[MATERIAL SUPPLIED]
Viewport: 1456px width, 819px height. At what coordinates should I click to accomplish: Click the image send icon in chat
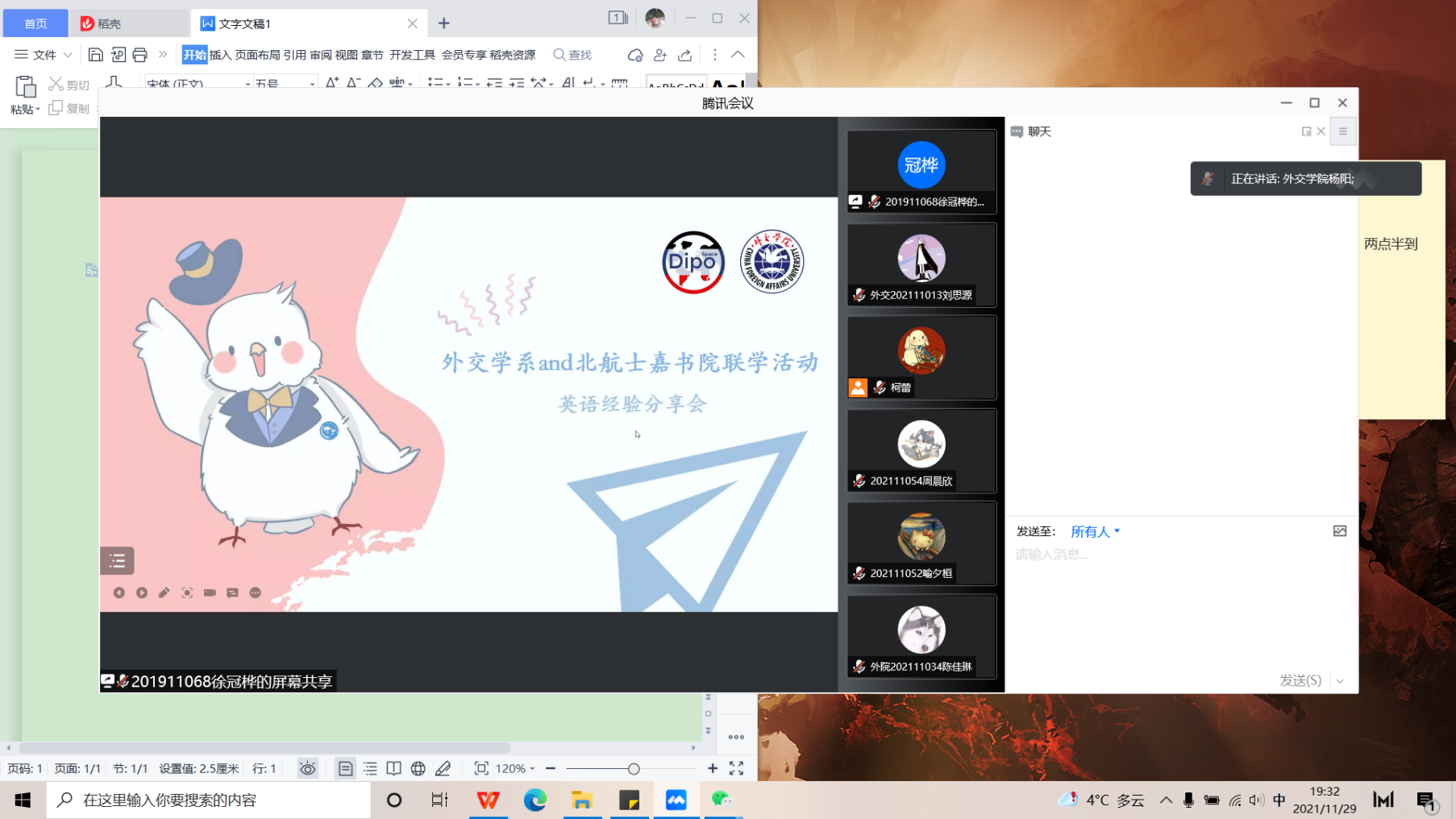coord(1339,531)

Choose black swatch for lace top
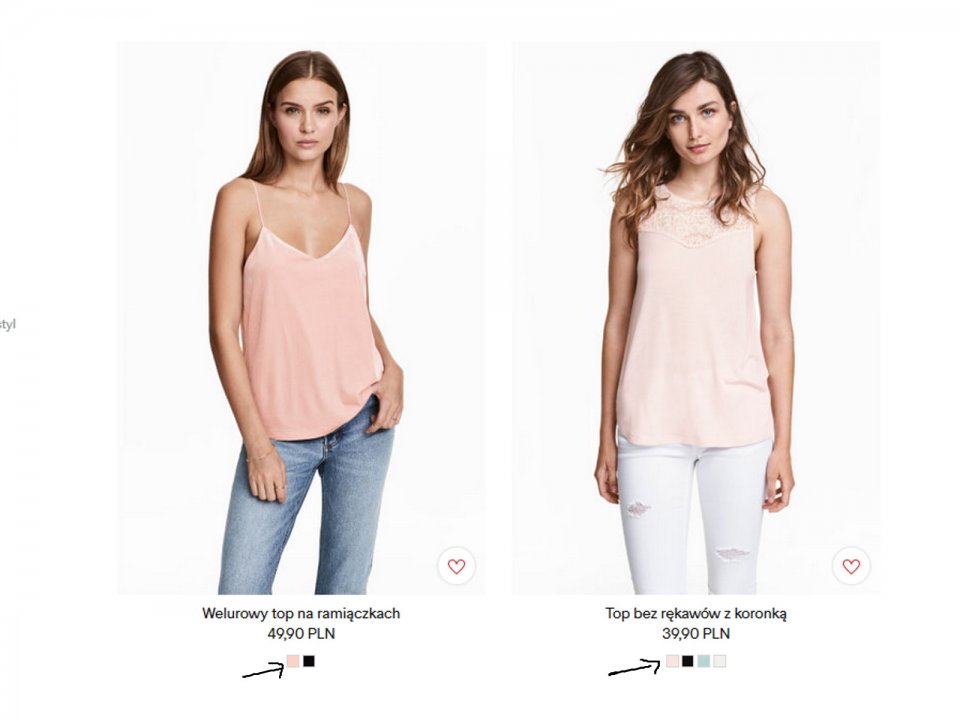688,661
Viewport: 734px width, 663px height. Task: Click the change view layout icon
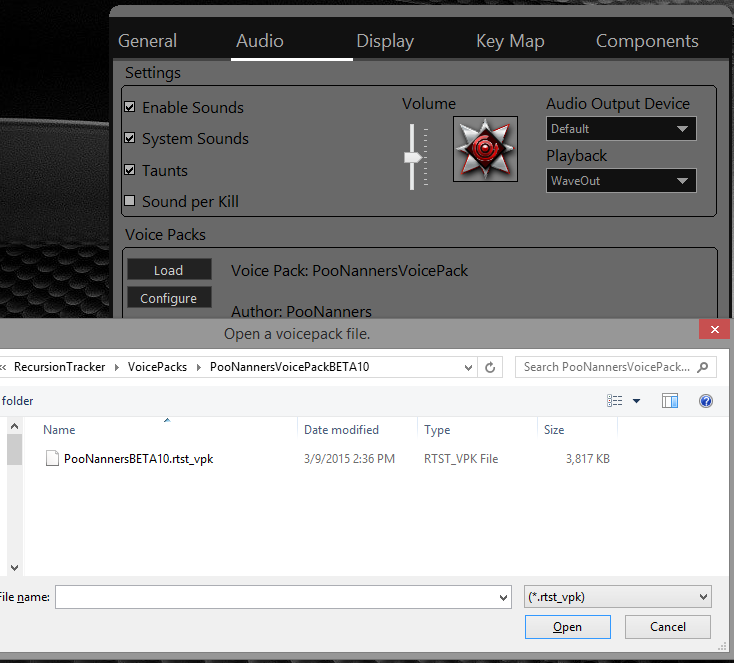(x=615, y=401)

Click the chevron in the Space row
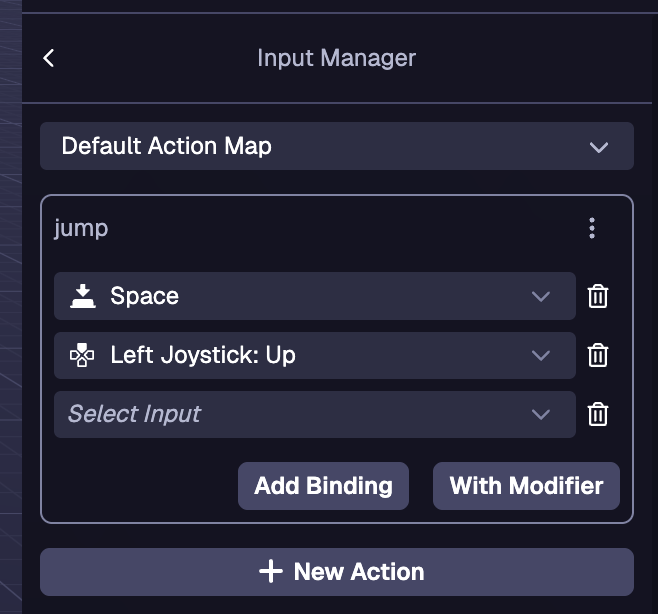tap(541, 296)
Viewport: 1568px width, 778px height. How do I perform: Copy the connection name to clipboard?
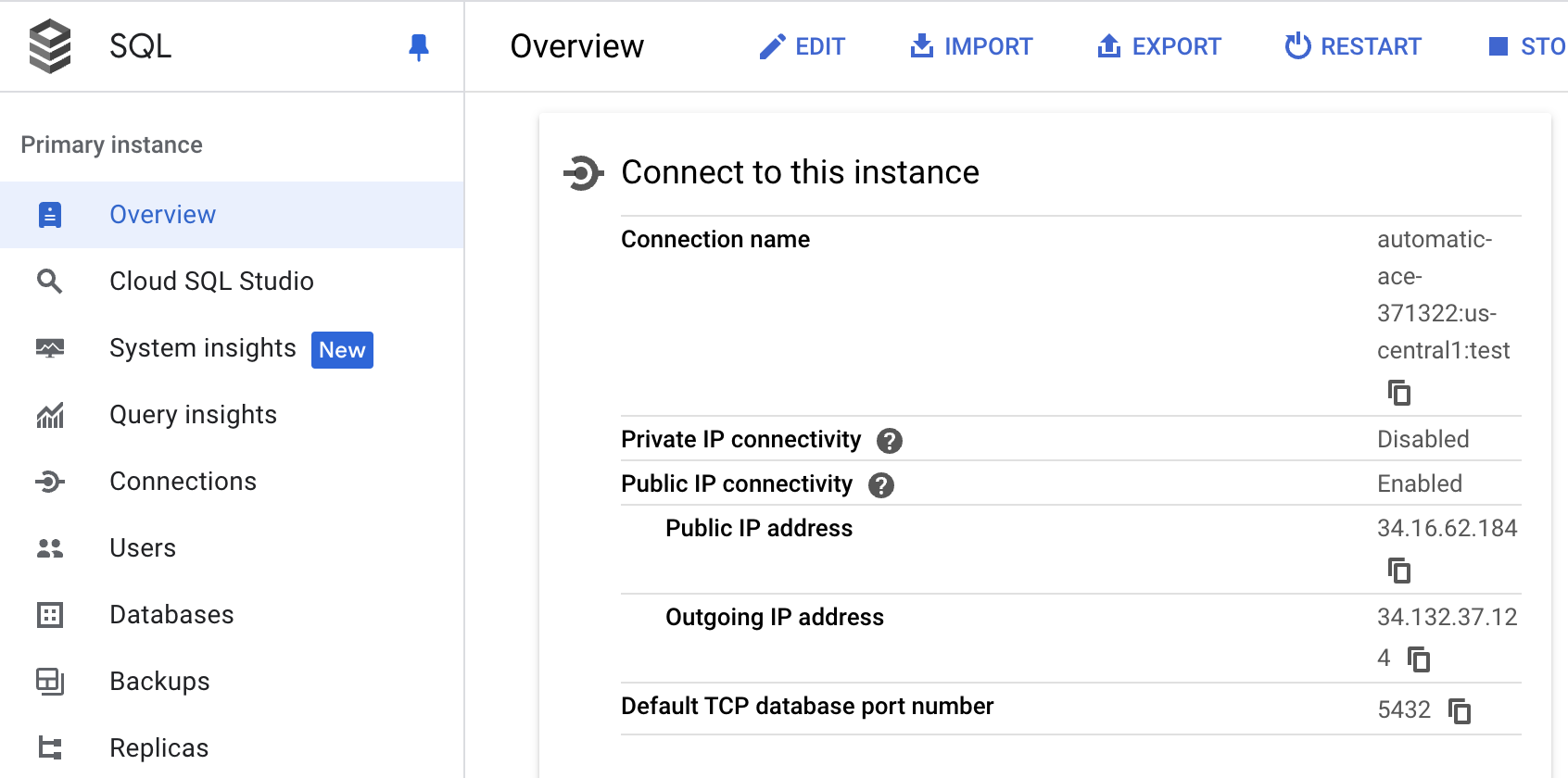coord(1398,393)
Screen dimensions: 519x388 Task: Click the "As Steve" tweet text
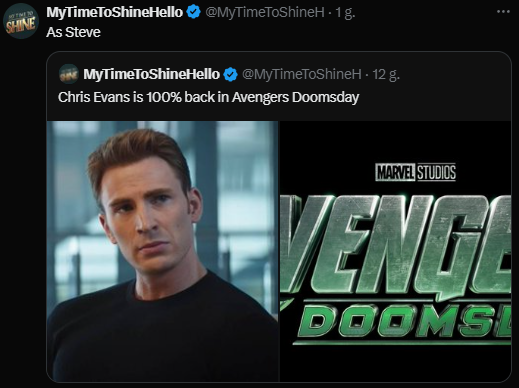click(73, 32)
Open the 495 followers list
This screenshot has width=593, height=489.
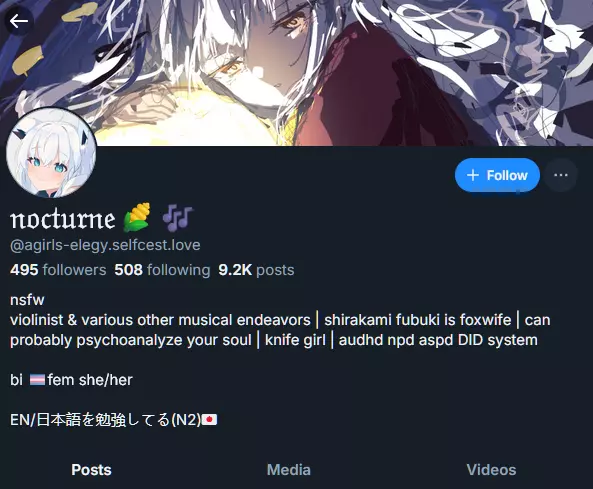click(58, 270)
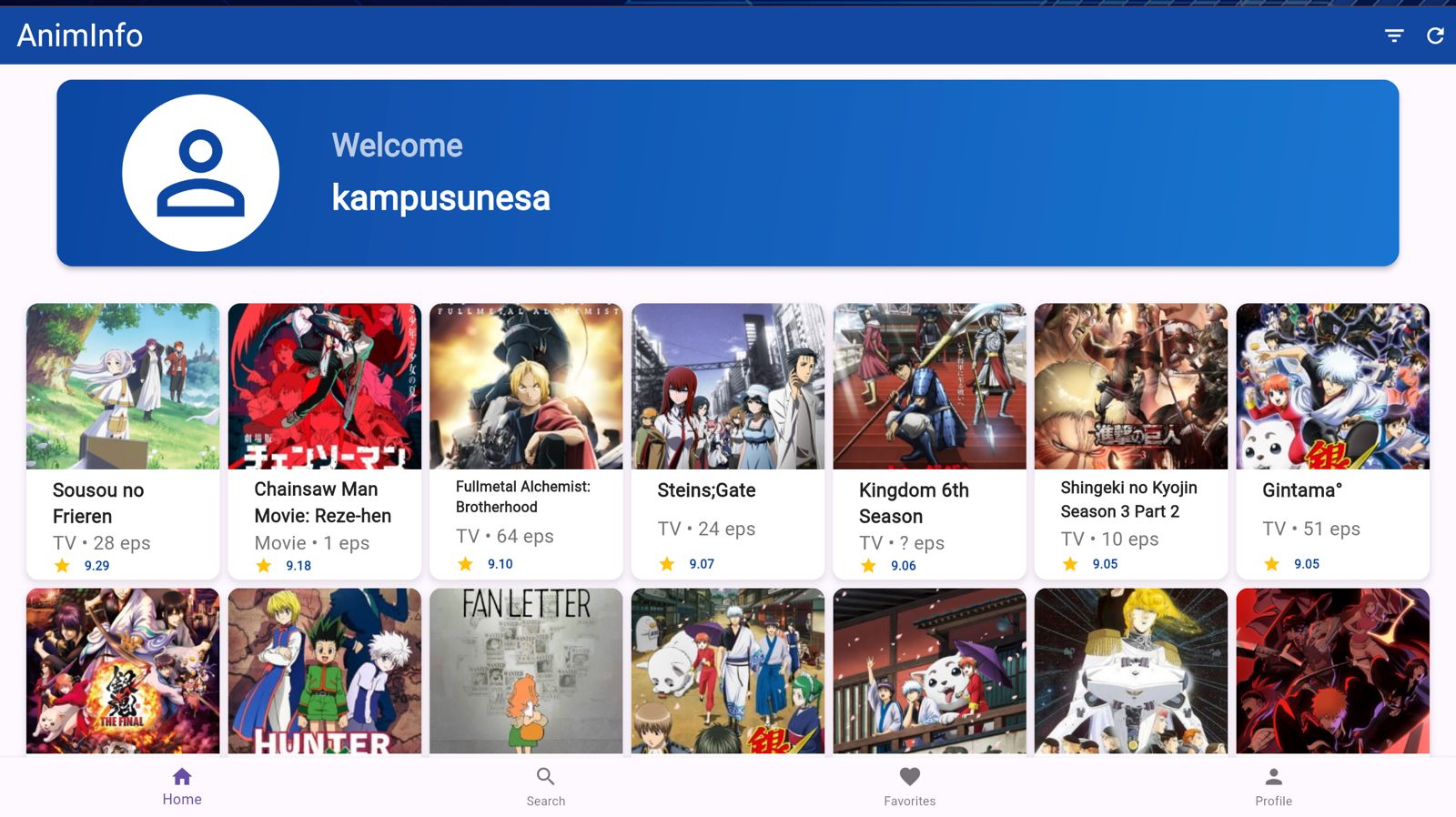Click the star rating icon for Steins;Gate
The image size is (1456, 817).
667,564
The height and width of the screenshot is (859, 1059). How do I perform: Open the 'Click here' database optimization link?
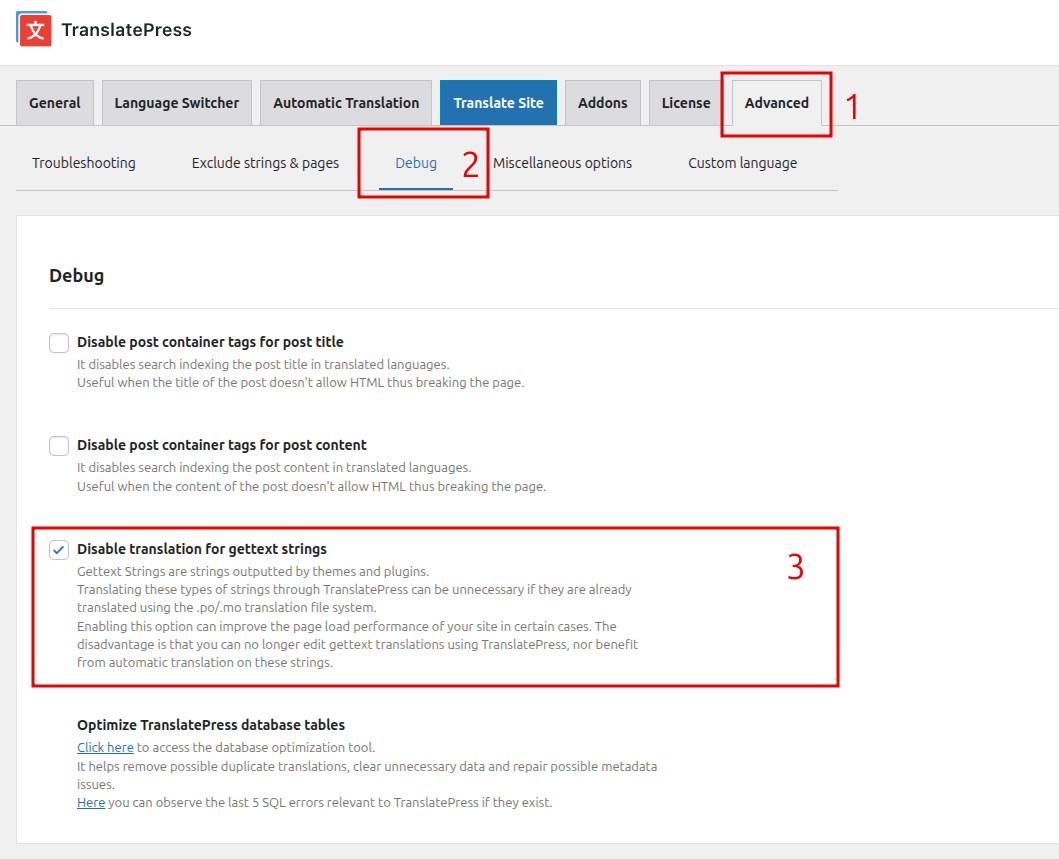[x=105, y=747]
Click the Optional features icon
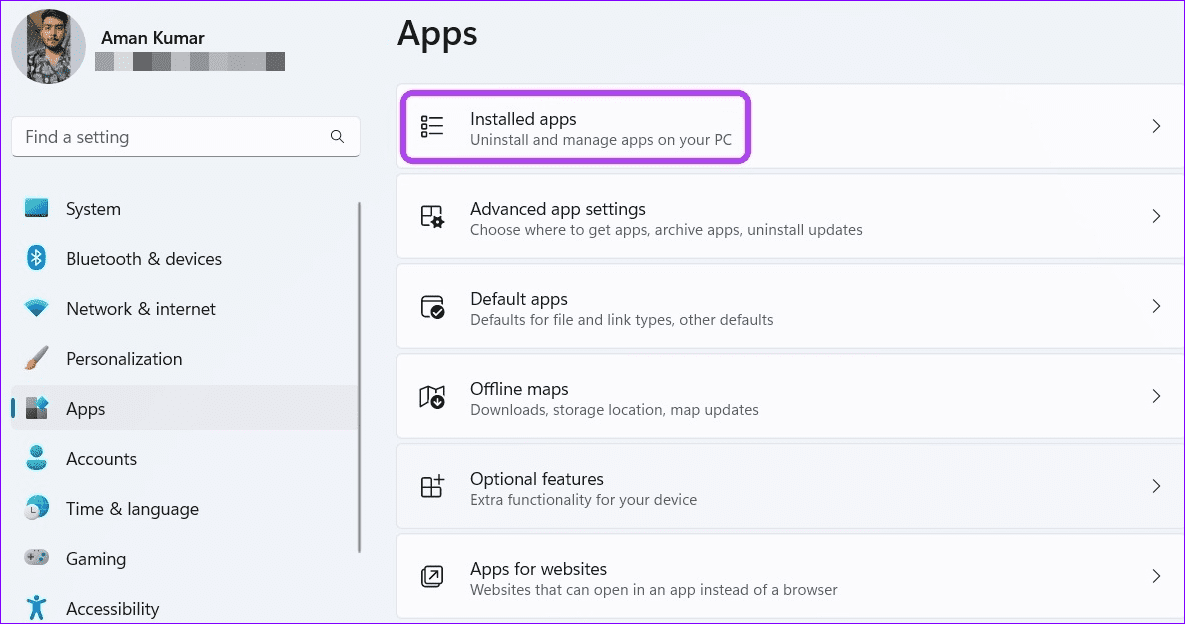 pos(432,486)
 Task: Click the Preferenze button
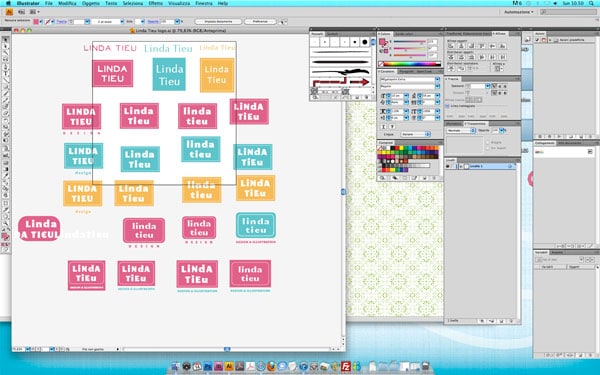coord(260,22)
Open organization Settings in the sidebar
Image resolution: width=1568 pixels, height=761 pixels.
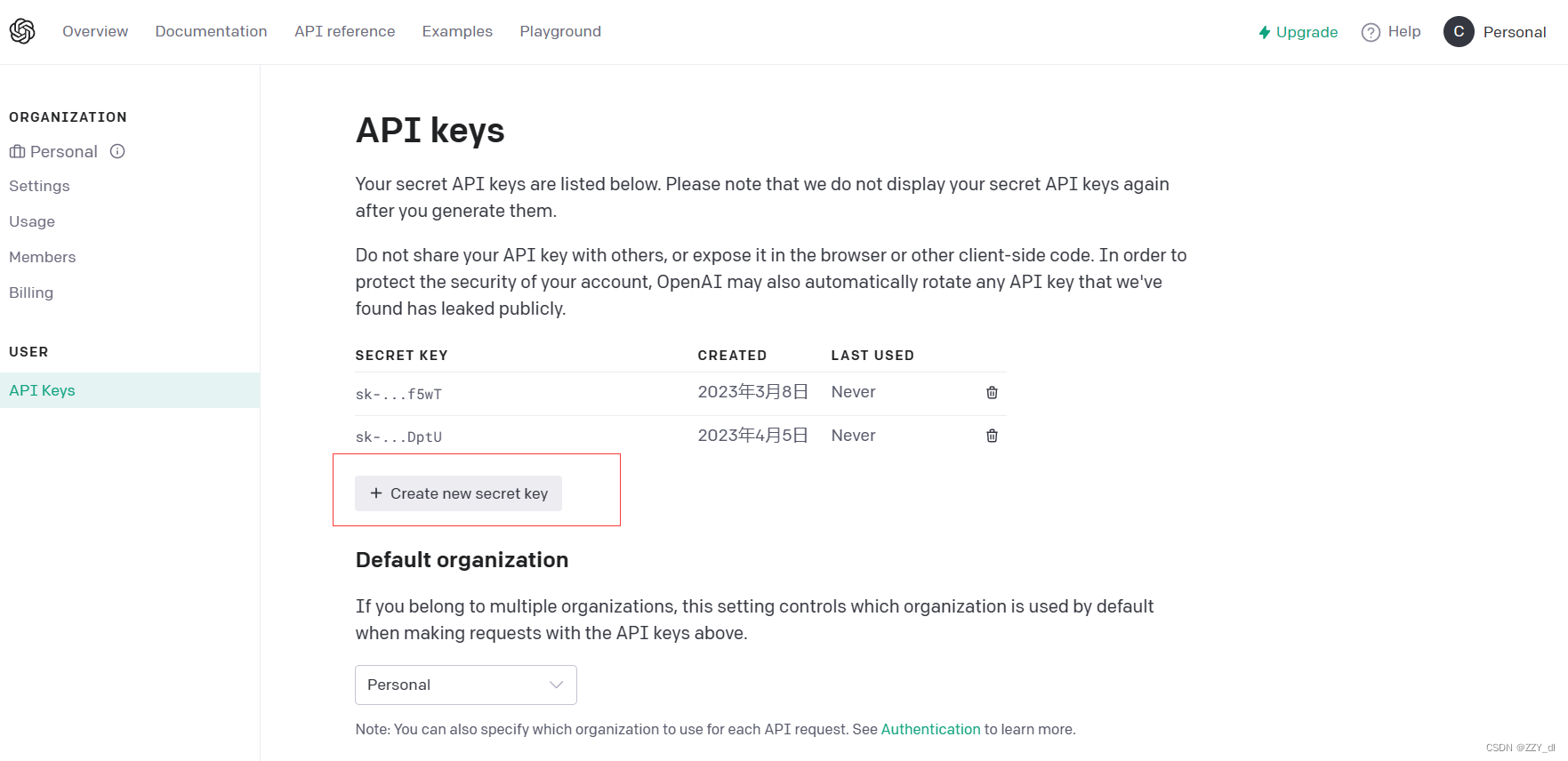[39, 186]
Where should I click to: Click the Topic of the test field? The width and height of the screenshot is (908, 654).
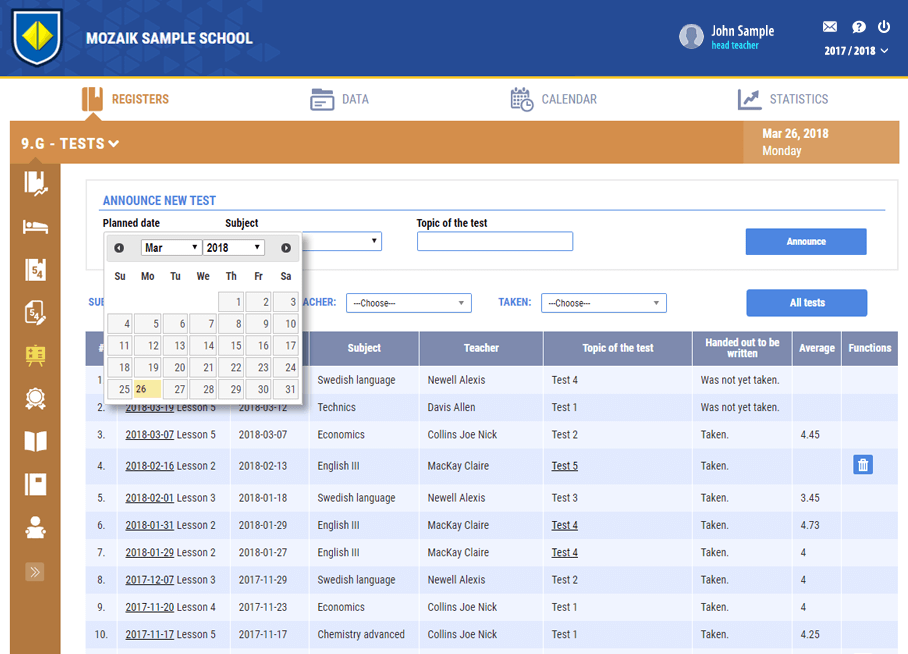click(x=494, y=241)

[TO DO] The data is to be returned exactly as it stands, pictures aside.

[COMPLETED TASK]
Viewport: 1456px width, 819px height. At what coordinates should I click to accomplish: Click the image send icon in chat
coord(1339,531)

Choose black swatch for lace top
688,661
Viewport: 734px width, 663px height. Task: Click the change view layout icon
(x=615, y=401)

Click the chevron in the Space row
tap(541, 296)
Viewport: 1568px width, 778px height. How do I perform: Copy the connection name to clipboard?
coord(1398,393)
Screen dimensions: 519x388 Task: Click the "As Steve" tweet text
click(73, 32)
Open the 495 followers list
This screenshot has width=593, height=489.
click(58, 270)
Click the star rating icon for Steins;Gate
The image size is (1456, 817).
667,564
The height and width of the screenshot is (859, 1059). How do I perform: Open the 'Click here' database optimization link?
[x=105, y=747]
Click the Optional features icon
 pos(432,486)
 Task: Click the Preferenze button
coord(260,22)
Open organization Settings in the sidebar
Image resolution: width=1568 pixels, height=761 pixels.
[39, 186]
Where should I click to: Click the Topic of the test field? The width and height of the screenshot is (908, 654).
click(x=494, y=241)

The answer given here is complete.